START Records for this exercise

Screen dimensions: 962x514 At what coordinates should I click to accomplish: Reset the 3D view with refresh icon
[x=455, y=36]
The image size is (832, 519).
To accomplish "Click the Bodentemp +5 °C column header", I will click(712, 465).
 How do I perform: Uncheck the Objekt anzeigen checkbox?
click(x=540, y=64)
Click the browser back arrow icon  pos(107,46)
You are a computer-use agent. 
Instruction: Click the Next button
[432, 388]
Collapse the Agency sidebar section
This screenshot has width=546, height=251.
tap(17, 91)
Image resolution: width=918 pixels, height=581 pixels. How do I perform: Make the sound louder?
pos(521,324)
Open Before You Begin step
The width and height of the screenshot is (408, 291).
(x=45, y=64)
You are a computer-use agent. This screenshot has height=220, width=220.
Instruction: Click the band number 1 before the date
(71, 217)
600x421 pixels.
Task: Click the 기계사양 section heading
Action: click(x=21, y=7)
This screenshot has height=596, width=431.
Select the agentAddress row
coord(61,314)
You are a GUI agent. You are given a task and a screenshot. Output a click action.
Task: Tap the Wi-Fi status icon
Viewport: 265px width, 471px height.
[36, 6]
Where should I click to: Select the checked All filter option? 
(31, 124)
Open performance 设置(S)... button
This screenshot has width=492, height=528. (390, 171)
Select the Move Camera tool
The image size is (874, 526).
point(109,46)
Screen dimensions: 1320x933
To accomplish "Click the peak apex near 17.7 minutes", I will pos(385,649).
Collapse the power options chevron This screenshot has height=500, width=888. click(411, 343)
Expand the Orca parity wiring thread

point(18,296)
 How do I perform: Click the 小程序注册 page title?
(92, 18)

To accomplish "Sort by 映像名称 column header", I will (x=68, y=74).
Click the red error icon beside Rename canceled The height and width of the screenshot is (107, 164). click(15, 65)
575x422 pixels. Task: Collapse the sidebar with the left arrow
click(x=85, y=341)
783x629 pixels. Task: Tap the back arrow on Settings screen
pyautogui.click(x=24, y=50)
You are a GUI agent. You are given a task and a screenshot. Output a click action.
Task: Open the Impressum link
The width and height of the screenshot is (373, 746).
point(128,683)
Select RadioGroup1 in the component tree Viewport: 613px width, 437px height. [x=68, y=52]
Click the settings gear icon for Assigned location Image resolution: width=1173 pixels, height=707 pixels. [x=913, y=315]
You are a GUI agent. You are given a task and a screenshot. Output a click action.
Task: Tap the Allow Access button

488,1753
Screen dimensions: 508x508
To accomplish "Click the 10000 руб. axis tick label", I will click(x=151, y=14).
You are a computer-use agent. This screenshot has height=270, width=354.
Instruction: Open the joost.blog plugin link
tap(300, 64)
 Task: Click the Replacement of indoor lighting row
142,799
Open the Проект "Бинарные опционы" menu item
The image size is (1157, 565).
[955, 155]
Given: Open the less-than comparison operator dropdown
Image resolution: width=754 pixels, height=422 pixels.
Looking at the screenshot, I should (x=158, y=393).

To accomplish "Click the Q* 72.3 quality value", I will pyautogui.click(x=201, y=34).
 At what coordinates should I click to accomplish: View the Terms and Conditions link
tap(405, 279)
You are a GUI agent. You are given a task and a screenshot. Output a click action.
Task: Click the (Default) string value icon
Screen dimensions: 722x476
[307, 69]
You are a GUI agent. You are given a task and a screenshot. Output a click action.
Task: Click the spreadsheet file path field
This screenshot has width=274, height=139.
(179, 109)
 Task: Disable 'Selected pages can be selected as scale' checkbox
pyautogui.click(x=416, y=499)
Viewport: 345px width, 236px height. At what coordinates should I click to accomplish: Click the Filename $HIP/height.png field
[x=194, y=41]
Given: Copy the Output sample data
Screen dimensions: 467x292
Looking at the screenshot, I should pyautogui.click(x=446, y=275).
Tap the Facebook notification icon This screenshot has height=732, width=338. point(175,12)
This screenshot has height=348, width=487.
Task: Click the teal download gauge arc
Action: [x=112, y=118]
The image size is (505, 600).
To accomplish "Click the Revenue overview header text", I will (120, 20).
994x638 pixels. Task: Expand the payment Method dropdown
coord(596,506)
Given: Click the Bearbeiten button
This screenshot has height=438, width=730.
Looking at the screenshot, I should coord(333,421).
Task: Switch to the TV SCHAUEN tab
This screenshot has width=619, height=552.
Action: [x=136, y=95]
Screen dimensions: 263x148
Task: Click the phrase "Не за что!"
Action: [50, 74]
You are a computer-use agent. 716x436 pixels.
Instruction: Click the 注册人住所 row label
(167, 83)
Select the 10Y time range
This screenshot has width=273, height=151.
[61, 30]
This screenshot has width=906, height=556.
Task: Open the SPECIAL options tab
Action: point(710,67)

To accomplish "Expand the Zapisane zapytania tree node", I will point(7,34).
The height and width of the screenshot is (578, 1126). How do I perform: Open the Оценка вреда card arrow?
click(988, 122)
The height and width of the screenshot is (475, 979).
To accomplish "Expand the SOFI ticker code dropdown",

END Records for this exercise

= Your objective =
Start at the top line of the records and retype them all exactly.

= Result of the exercise =
Screen dimensions: 962x514 At what coordinates should I click to accomplish: Reset the 3D view with refresh icon
[x=455, y=36]
The image size is (832, 519).
To accomplish "Click the Bodentemp +5 °C column header", I will click(712, 465).
 How do I perform: Uncheck the Objekt anzeigen checkbox?
click(x=540, y=64)
Click the browser back arrow icon  pos(107,46)
You are a computer-use agent. 
Instruction: Click the Next button
[432, 388]
Collapse the Agency sidebar section
This screenshot has width=546, height=251.
tap(17, 91)
Image resolution: width=918 pixels, height=581 pixels. How do I perform: Make the sound louder?
pos(521,324)
Open Before You Begin step
The width and height of the screenshot is (408, 291).
(x=45, y=64)
You are a computer-use agent. This screenshot has height=220, width=220.
Instruction: Click the band number 1 before the date
(71, 217)
600x421 pixels.
Task: Click the 기계사양 section heading
Action: click(x=21, y=7)
This screenshot has height=596, width=431.
Select the agentAddress row
coord(61,314)
You are a GUI agent. You are given a task and a screenshot. Output a click action.
Task: Tap the Wi-Fi status icon
Viewport: 265px width, 471px height.
[36, 6]
Where should I click to: Select the checked All filter option? 
(31, 124)
Open performance 设置(S)... button
This screenshot has width=492, height=528. (390, 171)
Select the Move Camera tool
The image size is (874, 526).
point(109,46)
Screen dimensions: 1320x933
To accomplish "Click the peak apex near 17.7 minutes", I will pos(385,649).
Collapse the power options chevron This screenshot has height=500, width=888. click(411, 343)
Expand the Orca parity wiring thread

point(18,296)
 How do I perform: Click the 小程序注册 page title?
(92, 18)

To accomplish "Sort by 映像名称 column header", I will (x=68, y=74).
Click the red error icon beside Rename canceled The height and width of the screenshot is (107, 164). click(15, 65)
575x422 pixels. Task: Collapse the sidebar with the left arrow
click(x=85, y=341)
783x629 pixels. Task: Tap the back arrow on Settings screen
pyautogui.click(x=24, y=50)
You are a GUI agent. You are given a task and a screenshot. Output a click action.
Task: Open the Impressum link
The width and height of the screenshot is (373, 746).
point(128,683)
Select RadioGroup1 in the component tree Viewport: 613px width, 437px height. [x=68, y=52]
Click the settings gear icon for Assigned location Image resolution: width=1173 pixels, height=707 pixels. [x=913, y=315]
You are a GUI agent. You are given a task and a screenshot. Output a click action.
Task: Tap the Allow Access button

488,1753
Screen dimensions: 508x508
To accomplish "Click the 10000 руб. axis tick label", I will click(x=151, y=14).
You are a computer-use agent. This screenshot has height=270, width=354.
Instruction: Open the joost.blog plugin link
tap(300, 64)
 Task: Click the Replacement of indoor lighting row
142,799
Open the Проект "Бинарные опционы" menu item
The image size is (1157, 565).
[955, 155]
Given: Open the less-than comparison operator dropdown
Image resolution: width=754 pixels, height=422 pixels.
Looking at the screenshot, I should (x=158, y=393).

To accomplish "Click the Q* 72.3 quality value", I will pyautogui.click(x=201, y=34).
 At what coordinates should I click to accomplish: View the Terms and Conditions link
tap(405, 279)
You are a GUI agent. You are given a task and a screenshot. Output a click action.
Task: Click the (Default) string value icon
Screen dimensions: 722x476
[307, 69]
You are a GUI agent. You are given a task and a screenshot. Output a click action.
Task: Click the spreadsheet file path field
This screenshot has width=274, height=139.
(179, 109)
 Task: Disable 'Selected pages can be selected as scale' checkbox
pyautogui.click(x=416, y=499)
Viewport: 345px width, 236px height. At what coordinates should I click to accomplish: Click the Filename $HIP/height.png field
[x=194, y=41]
Given: Copy the Output sample data
Screen dimensions: 467x292
Looking at the screenshot, I should pyautogui.click(x=446, y=275).
Tap the Facebook notification icon This screenshot has height=732, width=338. point(175,12)
This screenshot has height=348, width=487.
Task: Click the teal download gauge arc
Action: [x=112, y=118]
The image size is (505, 600).
To accomplish "Click the Revenue overview header text", I will (120, 20).
994x638 pixels. Task: Expand the payment Method dropdown
coord(596,506)
Given: Click the Bearbeiten button
This screenshot has height=438, width=730.
Looking at the screenshot, I should coord(333,421).
Task: Switch to the TV SCHAUEN tab
This screenshot has width=619, height=552.
Action: [x=136, y=95]
Screen dimensions: 263x148
Task: Click the phrase "Не за что!"
Action: [50, 74]
You are a computer-use agent. 716x436 pixels.
Instruction: Click the 注册人住所 row label
(167, 83)
Select the 10Y time range
This screenshot has width=273, height=151.
[61, 30]
This screenshot has width=906, height=556.
Task: Open the SPECIAL options tab
Action: point(710,67)

To accomplish "Expand the Zapisane zapytania tree node", I will point(7,34).
The height and width of the screenshot is (578, 1126). How do I perform: Open the Оценка вреда card arrow?
click(988, 122)
The height and width of the screenshot is (475, 979).
To accomplish "Expand the SOFI ticker code dropdown",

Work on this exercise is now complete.